◆ **Required action**
Starting from the line that holds "The width and height of the screenshot is (430, 692).", print every line through the end of the records, first and last included.

━━━━━━━━━━

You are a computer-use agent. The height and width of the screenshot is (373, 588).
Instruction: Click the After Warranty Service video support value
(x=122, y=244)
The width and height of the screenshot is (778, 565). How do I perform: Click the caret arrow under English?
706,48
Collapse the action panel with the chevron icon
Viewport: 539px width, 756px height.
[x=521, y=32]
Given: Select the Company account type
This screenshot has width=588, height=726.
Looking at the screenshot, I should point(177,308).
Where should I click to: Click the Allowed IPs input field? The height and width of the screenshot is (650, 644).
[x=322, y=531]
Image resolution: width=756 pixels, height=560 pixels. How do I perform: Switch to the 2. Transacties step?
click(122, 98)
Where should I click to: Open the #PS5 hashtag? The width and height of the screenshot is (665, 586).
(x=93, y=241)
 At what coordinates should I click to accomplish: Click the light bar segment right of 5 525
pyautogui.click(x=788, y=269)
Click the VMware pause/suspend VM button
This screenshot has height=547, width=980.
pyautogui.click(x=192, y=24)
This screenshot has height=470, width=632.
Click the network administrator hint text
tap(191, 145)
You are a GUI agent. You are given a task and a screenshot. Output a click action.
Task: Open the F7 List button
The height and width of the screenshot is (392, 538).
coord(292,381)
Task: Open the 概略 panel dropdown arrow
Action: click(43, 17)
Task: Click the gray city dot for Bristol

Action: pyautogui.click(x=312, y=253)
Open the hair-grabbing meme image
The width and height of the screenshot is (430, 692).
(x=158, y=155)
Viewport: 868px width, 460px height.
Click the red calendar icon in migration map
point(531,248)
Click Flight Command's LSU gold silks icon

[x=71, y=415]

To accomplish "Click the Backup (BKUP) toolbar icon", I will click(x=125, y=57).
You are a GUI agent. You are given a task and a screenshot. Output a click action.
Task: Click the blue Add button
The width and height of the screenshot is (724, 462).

━━━━━━━━━━

◆ **Task answer**
The width and height of the screenshot is (430, 692).
(x=158, y=155)
Viewport: 868px width, 460px height.
Click the red calendar icon in migration map
point(531,248)
Click Flight Command's LSU gold silks icon

[x=71, y=415]

To accomplish "Click the Backup (BKUP) toolbar icon", I will click(x=125, y=57).
You are a GUI agent. You are given a task and a screenshot. Output a click action.
Task: Click the blue Add button
The width and height of the screenshot is (724, 462).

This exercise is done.